# Polarion Battery - 2015 Thread



## Polarion-Sparetech2 (Jul 30, 2015)

Many threads related to Polarion lights go back to 2008. This new thread aims to update the information related to Polarion batteries. In particular: replacement, charging, storage and changes over time. Please ask your questions and I will get the factory to answer and post here. 

To get us started:

Polarion makes 2 battery packs: 

1- PH battery (PS-P8-P) which fits PH, PF, NET40 and NP1. 4400mA.
2- X1 battery which fits the X1 and the Abyss (all models). 4400mA (different form factor).

The batteries in new condition work for 80 or 90 minutes (continuous - existing models). Charge time is 3 to 3.5 hours. I will ask about old PH50 lights with new batteries. 2 different ballasts were used in the PH50 and I am not sure if it affected the battery life.

Polarion batteries do not like to be fully discharged. Permanent damage can occur if they are left dead for more than 3 months. They should be stored charged and checked periodically.

I will add to this post tomorrow about PH50 battery life in new condition and changes to the charger, battery pack and ballast that may have affect battery durability.

In the interim, add your unanswered questions here and we will get updated answers directly from the manufacturer.

Fred


----------



## Polarion-Sparetech2 (Aug 5, 2015)
══════════
• [EXERCISE] Carry on the Polarion battery thread from the point where it stops. The items that come next are separate material, unrelated to the Polarion battery thread.

• [EXTRACTED MATERIAL]
══════════
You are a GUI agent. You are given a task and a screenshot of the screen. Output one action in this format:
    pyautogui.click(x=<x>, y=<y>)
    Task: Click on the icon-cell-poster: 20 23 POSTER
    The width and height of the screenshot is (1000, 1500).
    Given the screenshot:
══════════
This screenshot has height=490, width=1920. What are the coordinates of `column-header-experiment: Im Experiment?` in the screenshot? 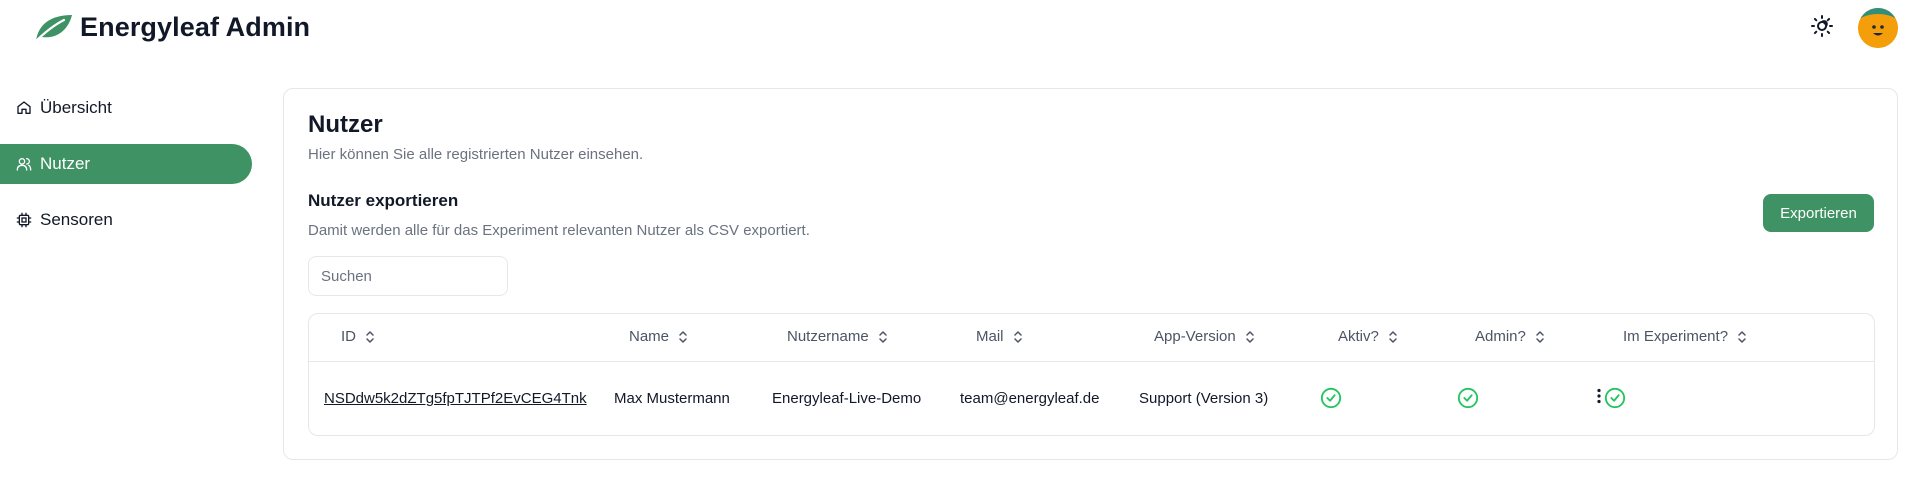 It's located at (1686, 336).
══════════
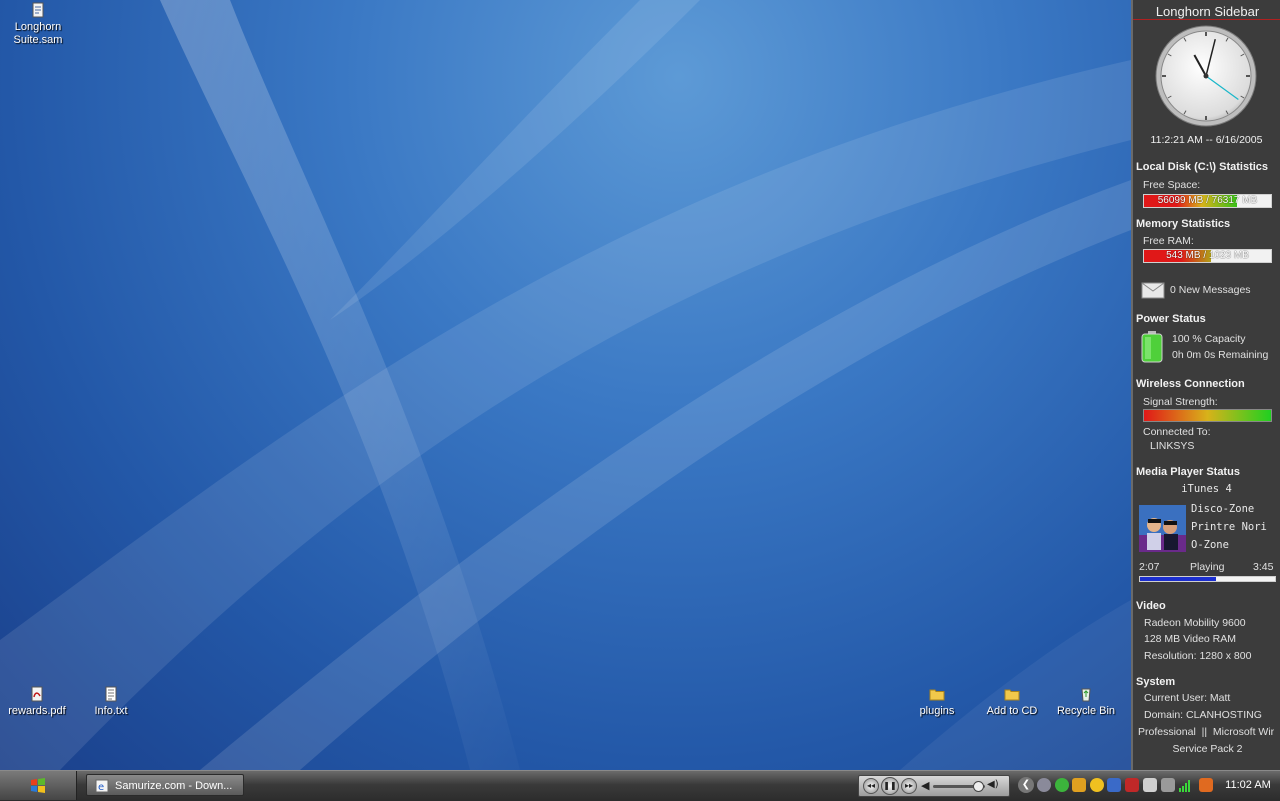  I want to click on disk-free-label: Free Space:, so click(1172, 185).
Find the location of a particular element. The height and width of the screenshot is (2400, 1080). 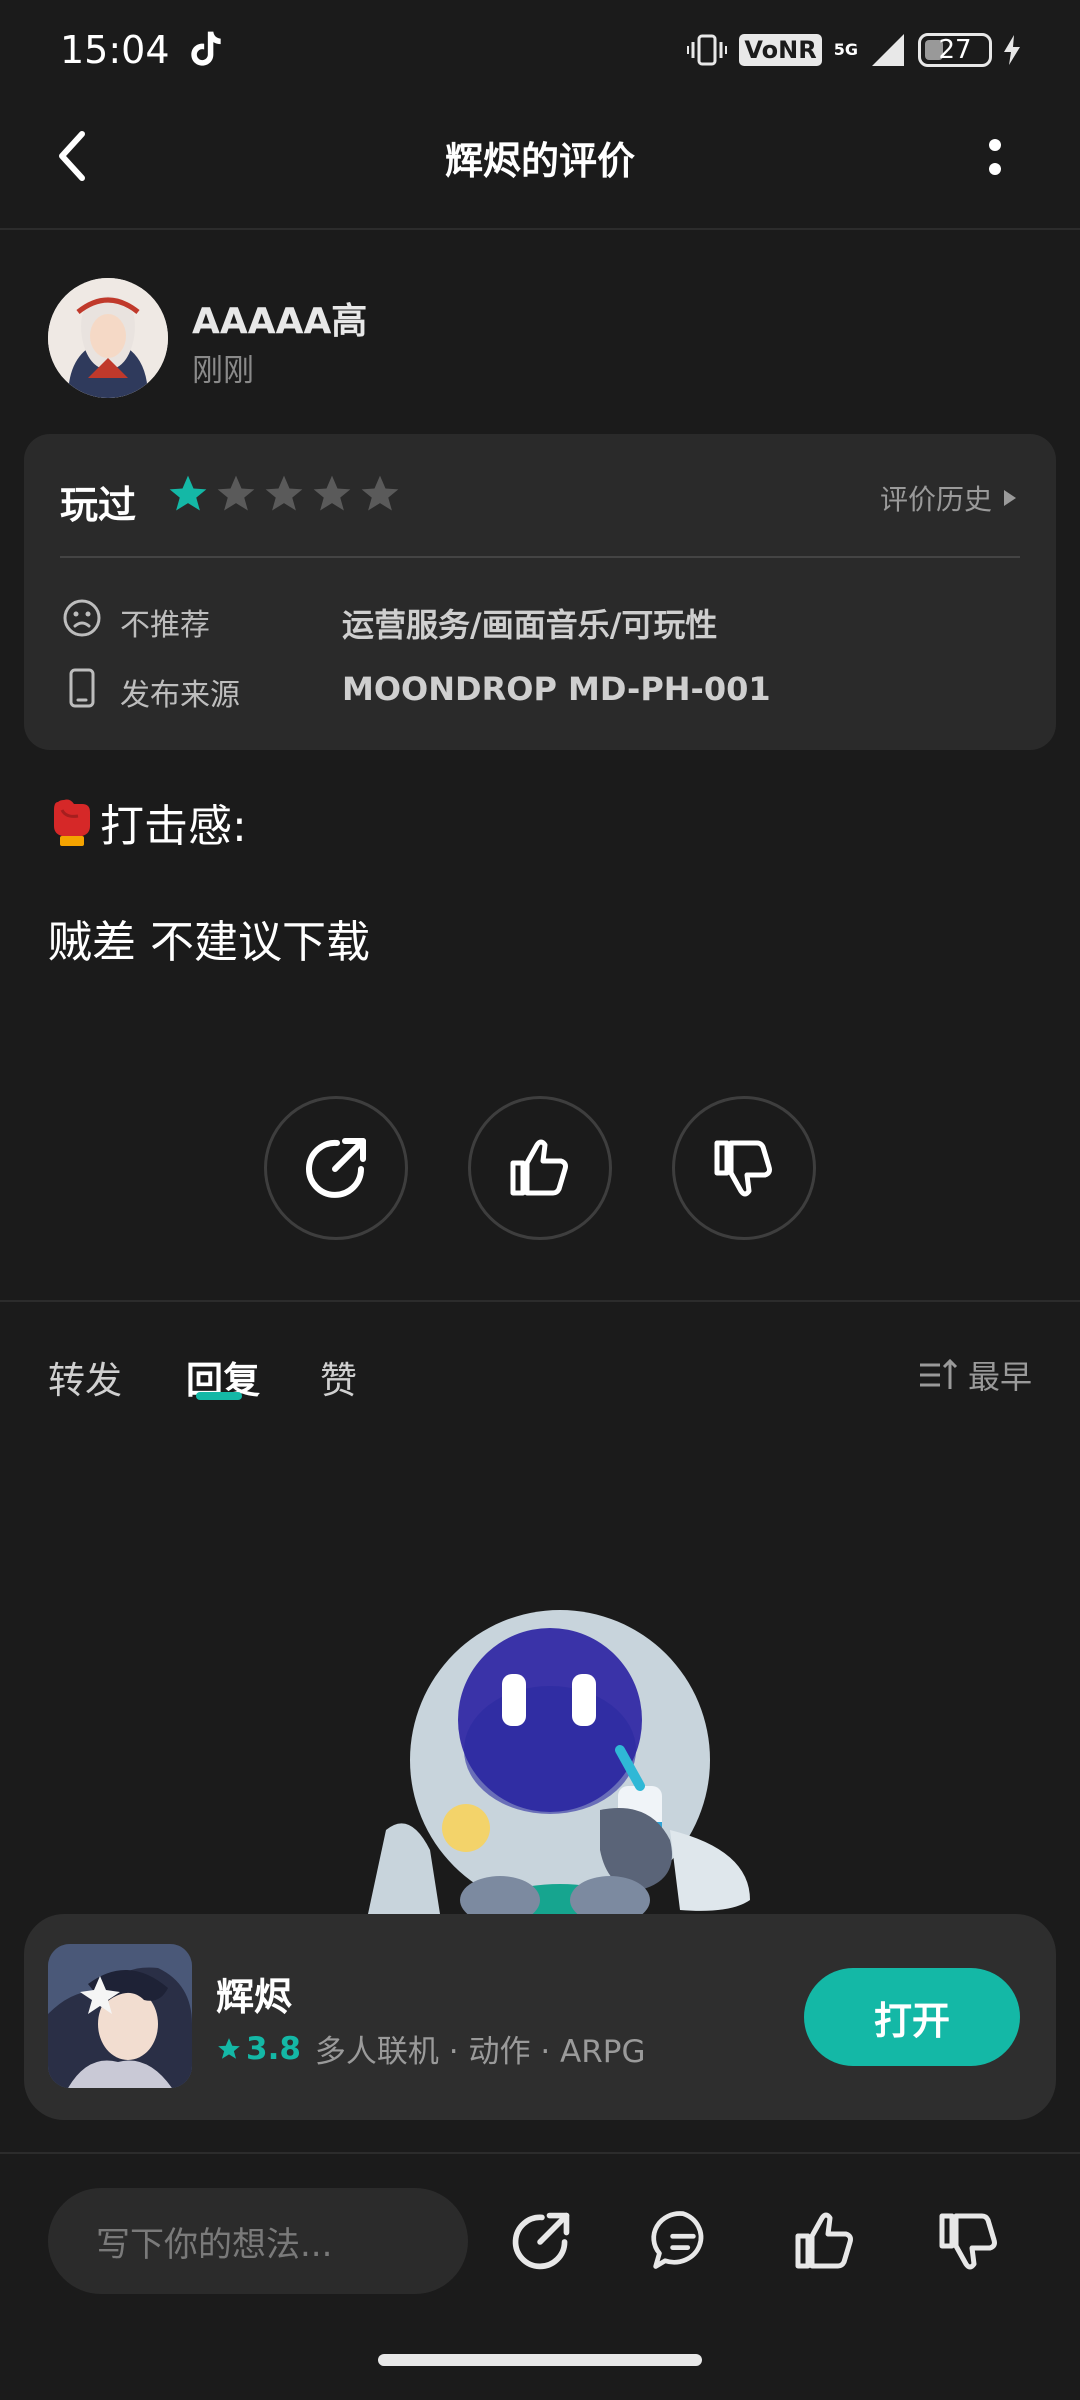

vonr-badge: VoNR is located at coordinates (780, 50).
══════════
• [RESPONSE TO THIS EXERCISE]
*Re: Polarion Battery - 2015 Thread - Clarification and additional information*

1- The battery PN for the Abyss and X1 battery is PS-P8-X.

2- The battery used in PH40 and PH50 is the same. The life in minutes in both cases is the same (about 80 minutes).

3- There was a ballast change in the PH50 (2008) before the light got phased out. The ballast change did not affect the battery life.

4- Both Polarion Li-Ion batteries can be cycled 400 times (fully charged to fully discharged).

5- Polarion batteries vintage pre-2014 did not like to be discharged for more than 3 months.

6- Polarion batteries sold today (2015) have been modified and can be discharged for long periods without problems.

7- Polarion recommends that batteries should be stored charged.

_SOURCE: Polarion HQ_


----------



## Polarion-Sparetech2 (Nov 4, 2015)

*Re: Polarion Battery - 2015 Thread - Clarification and additional information*

Polarion does not recommend, support or endorse repacking of dead batteries. If you have a dead battery, buy a new one with the updated PCB board inside. They are in stock in the USA (polarion-store) and in many other countries.


----------



## kj2 (Nov 6, 2015)

*Re: Polarion Battery - 2015 Thread - Clarification and additional information*

Can still order a PH50 at my local flashlight dealer. But I'm quite certain the included battery will be dead. They've it in stock for quite awhile.


----------



## Polarion-Sparetech2 (Nov 6, 2015)

*Re: Polarion Battery - 2015 Thread - Clarification and additional information*



kj2 said:


> Can still order a PH50 at my local flashlight dealer. But I'm quite certain the included battery will be dead. They've it in stock for quite awhile.



A PH50 light would be nearly 5 years old. Battery life is a function of charge cycle (in your case nearly zero we can assume) and long term storage at empty (likely in your case).

You can buy the normal PH replacement battery and you will be all set. Polarion-store carries it but you can also buy on Ebay. It may be cheaper for you to go through Ebay because they have a Global Shipping Option that is cheaper for end-users in many cases.


----------



## kj2 (Nov 7, 2015)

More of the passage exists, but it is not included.